- TASK PROMPT: Every entry below must be reproduced exactly.

- EXTRACTED INFORMATION:
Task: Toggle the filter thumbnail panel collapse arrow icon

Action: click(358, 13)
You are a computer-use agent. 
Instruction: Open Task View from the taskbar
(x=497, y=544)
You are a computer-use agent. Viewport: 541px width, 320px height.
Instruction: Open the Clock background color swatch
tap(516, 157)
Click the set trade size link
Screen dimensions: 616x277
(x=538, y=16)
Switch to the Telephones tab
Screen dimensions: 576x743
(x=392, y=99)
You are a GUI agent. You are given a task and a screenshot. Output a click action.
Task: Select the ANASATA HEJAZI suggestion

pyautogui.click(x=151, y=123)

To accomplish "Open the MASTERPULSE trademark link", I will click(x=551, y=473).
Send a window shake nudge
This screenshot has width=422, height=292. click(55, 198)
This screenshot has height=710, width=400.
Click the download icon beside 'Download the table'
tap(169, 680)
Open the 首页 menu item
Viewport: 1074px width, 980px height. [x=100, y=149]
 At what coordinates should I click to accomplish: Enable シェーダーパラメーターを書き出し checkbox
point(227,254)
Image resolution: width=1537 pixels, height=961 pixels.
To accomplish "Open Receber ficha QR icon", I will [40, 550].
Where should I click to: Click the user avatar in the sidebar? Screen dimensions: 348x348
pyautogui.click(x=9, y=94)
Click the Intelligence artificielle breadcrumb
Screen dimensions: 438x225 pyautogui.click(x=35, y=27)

- EXPECTED OUTPUT:
Task: Toggle the filter thumbnail panel collapse arrow icon

Action: click(358, 13)
You are a computer-use agent. 
Instruction: Open Task View from the taskbar
(x=497, y=544)
You are a computer-use agent. Viewport: 541px width, 320px height.
Instruction: Open the Clock background color swatch
tap(516, 157)
Click the set trade size link
Screen dimensions: 616x277
(x=538, y=16)
Switch to the Telephones tab
Screen dimensions: 576x743
(x=392, y=99)
You are a GUI agent. You are given a task and a screenshot. Output a click action.
Task: Select the ANASATA HEJAZI suggestion

pyautogui.click(x=151, y=123)

To accomplish "Open the MASTERPULSE trademark link", I will click(x=551, y=473).
Send a window shake nudge
This screenshot has width=422, height=292. click(55, 198)
This screenshot has height=710, width=400.
Click the download icon beside 'Download the table'
tap(169, 680)
Open the 首页 menu item
Viewport: 1074px width, 980px height. [x=100, y=149]
 At what coordinates should I click to accomplish: Enable シェーダーパラメーターを書き出し checkbox
point(227,254)
Image resolution: width=1537 pixels, height=961 pixels.
To accomplish "Open Receber ficha QR icon", I will [40, 550].
Where should I click to: Click the user avatar in the sidebar? Screen dimensions: 348x348
pyautogui.click(x=9, y=94)
Click the Intelligence artificielle breadcrumb
Screen dimensions: 438x225 pyautogui.click(x=35, y=27)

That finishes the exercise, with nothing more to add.